#### Your instructions
Using the listing below, print exactly everything from the line with "Screen dimensions: 1309x389" down to the line with "Click the 'AMP, API, Editor Toolbar' subtitle", both included, and nothing more.

#### Supplied records
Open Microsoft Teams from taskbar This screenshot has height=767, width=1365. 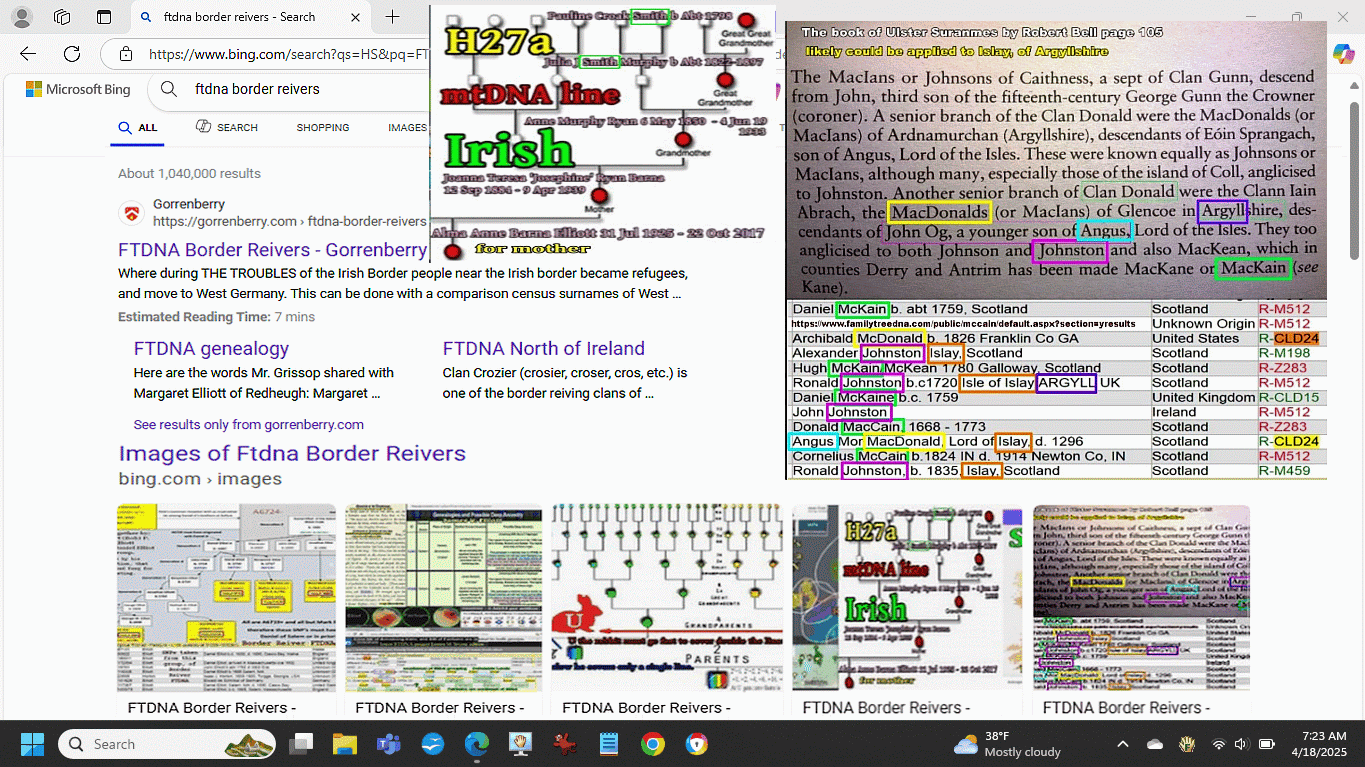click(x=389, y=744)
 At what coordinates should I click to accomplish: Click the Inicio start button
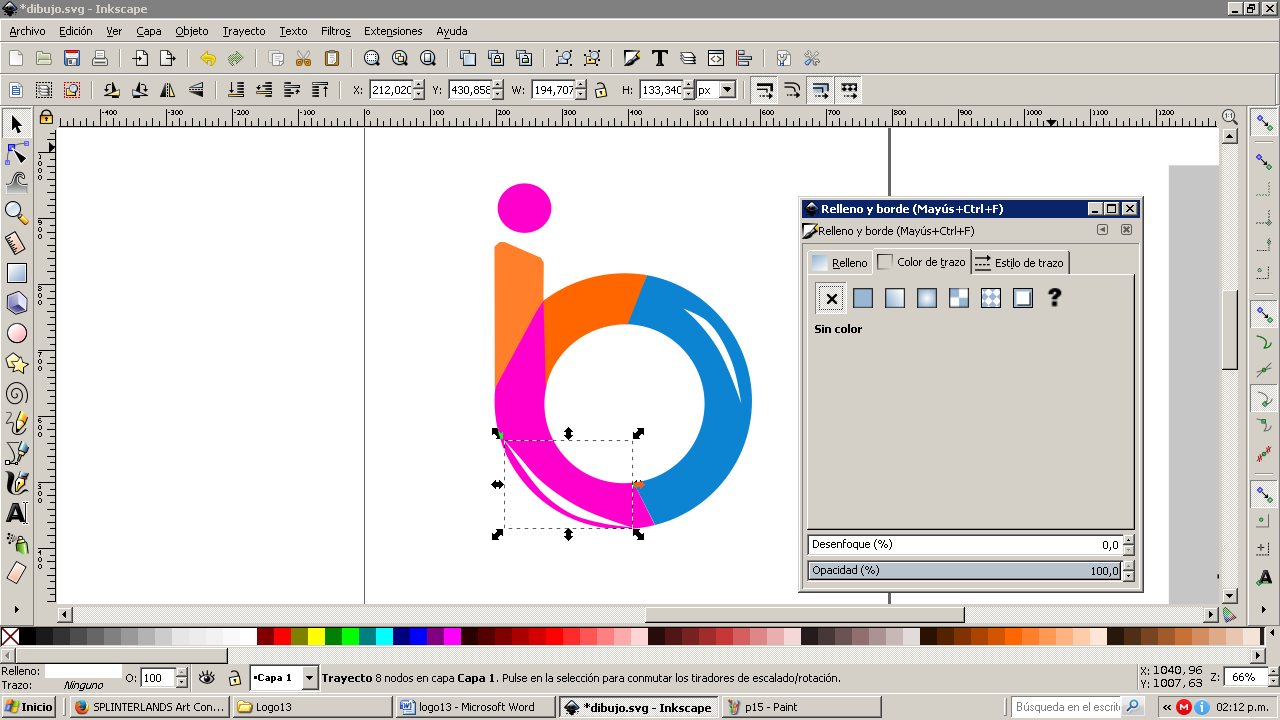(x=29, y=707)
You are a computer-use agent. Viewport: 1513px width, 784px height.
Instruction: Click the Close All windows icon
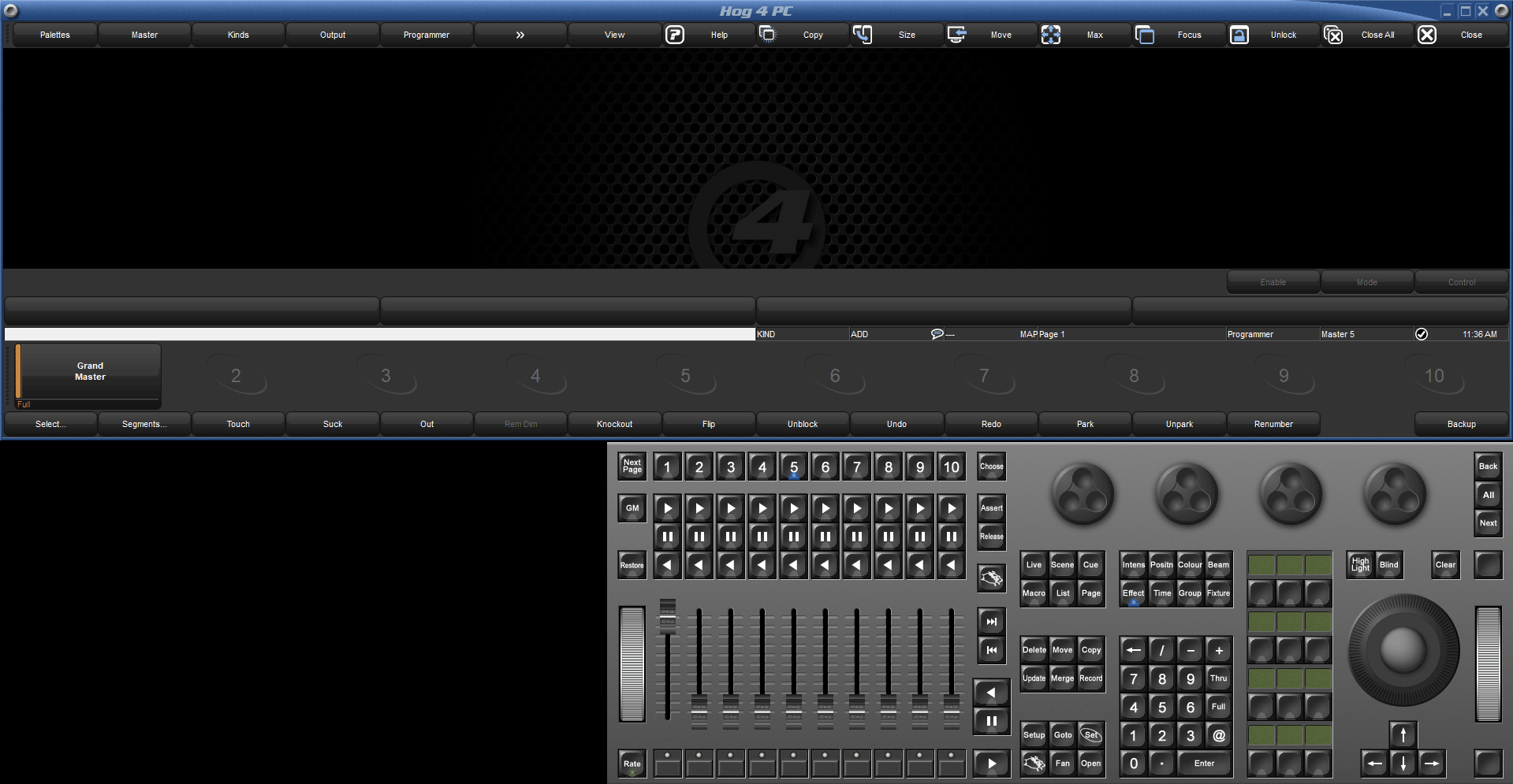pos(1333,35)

--

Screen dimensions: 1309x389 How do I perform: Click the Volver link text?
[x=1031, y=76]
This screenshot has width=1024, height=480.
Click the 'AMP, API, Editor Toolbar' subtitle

#### Answer to this task
Screen dimensions: 1309x389 How do I perform: Click the Volver link text?
[x=1031, y=76]
This screenshot has width=1024, height=480.
Click the 'AMP, API, Editor Toolbar' subtitle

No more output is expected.